Aufregung nahe einem Freibad an der Alten Donau in Wien. Ein gnadenloser Parksheriff ließ das Fahrzeug einer Frau mit schwerer Beeinträchtigung wegschleppen, was zu einer heftigen Diskussion vor Ort führte. Grund dürfte eine Verwechslung gewesen sein.
Ein Parkausweis für Behinderte bringt Beeinträchtigten jene Freiheit, die sie für die Mobilität benötigen: Außer in Einfahrten kann man sein Fahrzeug damit praktisch überall in der Stadt kostenlos abstellen. Zudem gibt es oft extra ausgewiesene Zonen. So auch in der Arbeiterstrandbadstraße nahe dem Strandbad Alte Donau. Dort kam es am Samstagabend zu einer hitzigen Diskussion.

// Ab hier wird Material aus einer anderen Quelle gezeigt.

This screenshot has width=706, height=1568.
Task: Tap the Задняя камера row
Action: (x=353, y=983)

Ein weißer Peugeot stand auf dem Behindertenparkplatz. Gut sichtbar hinter der Windschutzscheibe lag der (grüne) Schwerbehindertenausweis einer älteren Dame. Gegen 21.50 Uhr kam ein Abschleppwagen und wollte den Pkw wegschaffen.

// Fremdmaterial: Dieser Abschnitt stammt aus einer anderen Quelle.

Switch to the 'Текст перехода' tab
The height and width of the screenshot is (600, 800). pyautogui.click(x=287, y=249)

Auch Telefonat mit Polizei brachte keine Lösung
Ein Passant, der die Aktion für unfair und inkorrekt hielt, fotografierte den Vorgang und stellte den Mitarbeiter der Transportfirma zur Rede. „Er zeigte mir die Abschleppaufforderung eines Parksheriffs“, so der „Krone“-Leser. Auch ein Telefonat mit der Polizei brachte keine Klärung. Kurzum: Der Wagen wurde auf den Tieflader gehoben und weggeschafft.
Wohl falschen Ausweis ins Auto gelegt
Die zuständige MA 67 möchte sich zum konkreten Fall aus Gründen des Datenschutzes nicht äußern. Die Behörde merkt aber an, dass für das Abstellen von Fahrzeugen nicht der Behindertenausweis, sondern die (blaue) Parkkarte für Menschen mit Behinderung maßgeblich ist. Da lag wohl der falsche Ausweis im Auto.